## PAGE TEXT
I decided to write a book about my life, I’ve just begun. So i had to think and remember the first time I met my biological for the first time. I needed to remember every little feeling I had back then. And it’s hard to look back at this because I was so happy with them and so sad when we left Colombia. I remember how much I cried on the flight home, I cried the whole flight from Bogota to Frankfurt, I slept very much but when I was awake I cried and was angry. When we was in Frankfurt and we were waiting for the flight to Denmark I cried even though it was my birthday. I even started to cry on the last flight. When we met my adoptive mom at the airport I cried and then I was happy I was home.
But when I went to sleep I continued to cry. I wasn’t myself the following weeks. And I didn’t find anything good in life in Sweden. If I didn’t went to school I should lay in bed. I guess I was depressed. I don’t cry as much as I did then but sometimes I miss them so much that I start to cry, the good memories make me cry because I had a good time.
Now I think it is healthy to cry but when I went to school I kept everything for myself until I couldn’t take it anymore. So I started to cry for a tiny little thing anyone said.

## TO DO
**a)** In the text about leaving Colombia, why did the writer start crying over tiny things at school? Answer in one to three sentences.
**b)** Continue the text about leaving Colombia from its final sentence.

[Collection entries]
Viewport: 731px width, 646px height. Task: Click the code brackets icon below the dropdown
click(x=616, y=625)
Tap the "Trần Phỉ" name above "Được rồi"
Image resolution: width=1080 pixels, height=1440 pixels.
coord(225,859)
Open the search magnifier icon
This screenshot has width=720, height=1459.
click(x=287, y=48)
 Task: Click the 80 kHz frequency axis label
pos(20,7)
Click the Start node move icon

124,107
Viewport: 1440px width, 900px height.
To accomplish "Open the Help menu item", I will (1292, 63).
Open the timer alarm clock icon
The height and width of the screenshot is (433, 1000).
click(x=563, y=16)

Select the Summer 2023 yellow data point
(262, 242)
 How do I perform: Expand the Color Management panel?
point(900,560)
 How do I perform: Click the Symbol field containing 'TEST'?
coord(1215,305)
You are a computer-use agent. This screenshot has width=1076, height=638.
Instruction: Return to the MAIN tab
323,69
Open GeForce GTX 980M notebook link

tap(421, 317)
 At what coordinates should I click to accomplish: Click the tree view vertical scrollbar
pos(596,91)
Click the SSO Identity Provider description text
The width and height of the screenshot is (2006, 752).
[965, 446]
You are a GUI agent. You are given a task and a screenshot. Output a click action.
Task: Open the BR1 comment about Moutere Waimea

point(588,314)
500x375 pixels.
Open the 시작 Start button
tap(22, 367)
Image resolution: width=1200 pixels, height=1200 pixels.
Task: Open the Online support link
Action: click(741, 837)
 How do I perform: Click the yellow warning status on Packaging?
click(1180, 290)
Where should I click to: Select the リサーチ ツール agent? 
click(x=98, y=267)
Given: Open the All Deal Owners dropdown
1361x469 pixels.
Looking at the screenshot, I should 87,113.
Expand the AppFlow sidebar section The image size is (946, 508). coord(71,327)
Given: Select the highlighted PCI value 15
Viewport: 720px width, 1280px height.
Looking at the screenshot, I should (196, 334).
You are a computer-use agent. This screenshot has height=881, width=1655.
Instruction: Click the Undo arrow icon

## ACTIVITY ANSWERS
**a)** At school the writer kept everything inside until it became too much to bear. After that point, even a tiny thing anyone said was enough to bring on tears.

**b)**
I guess my boyfriend saved me because for a while I was really depressed. I felt lonely and lost and I thought nobody understood my problems. But now I have other things to think about.
I can be happy because I know I will return to Colombia and I know what to do in the future. If you’re sad or depressed remember that soon everything will be better even though it can take a while.
A funny thing is that when I started to write this post I cried and I had to dry my nose and now I’m happy again and feel ready to go out with the dogs.
Today I was at the employment Agency (is it the correct word?) because I need a job and if I don’t get one I need unemployment benefits (?) God I’ve never used these words in other languages than swedish. So I had to tell the lady where I have worked before. And suddenly she just asked “Where are you born?” and I wasn’t prepared for that type of questions so it took a while for me to answer then I answered “ehh Colombia..”. I mean why does she need to know that? either way I’ve never got these type of questions since I was like fourteen or something and now I’m not embarrassed to say where I come from because I know almost everything about my roots.
One time when I went to the doctor, she asked me if there were anyone in my family who had heart deceases. And I had to think a while because first I thought about my grandfather here in Sweden then I remembered “Right…we’re not blood related” so I told here the truth that I was adopted and didn’t know, then she had to know more about me because for her it sounded interesting but for me it’s annoying to tell non-adoptees about my roots. Because adoptees know how it is and they listen and understand but when non-adoptees hear about it they just think it’s interesting and entertaining like a movie or a book, something you can tell the family when you’re eating or tell your friends.
My favorite song right now.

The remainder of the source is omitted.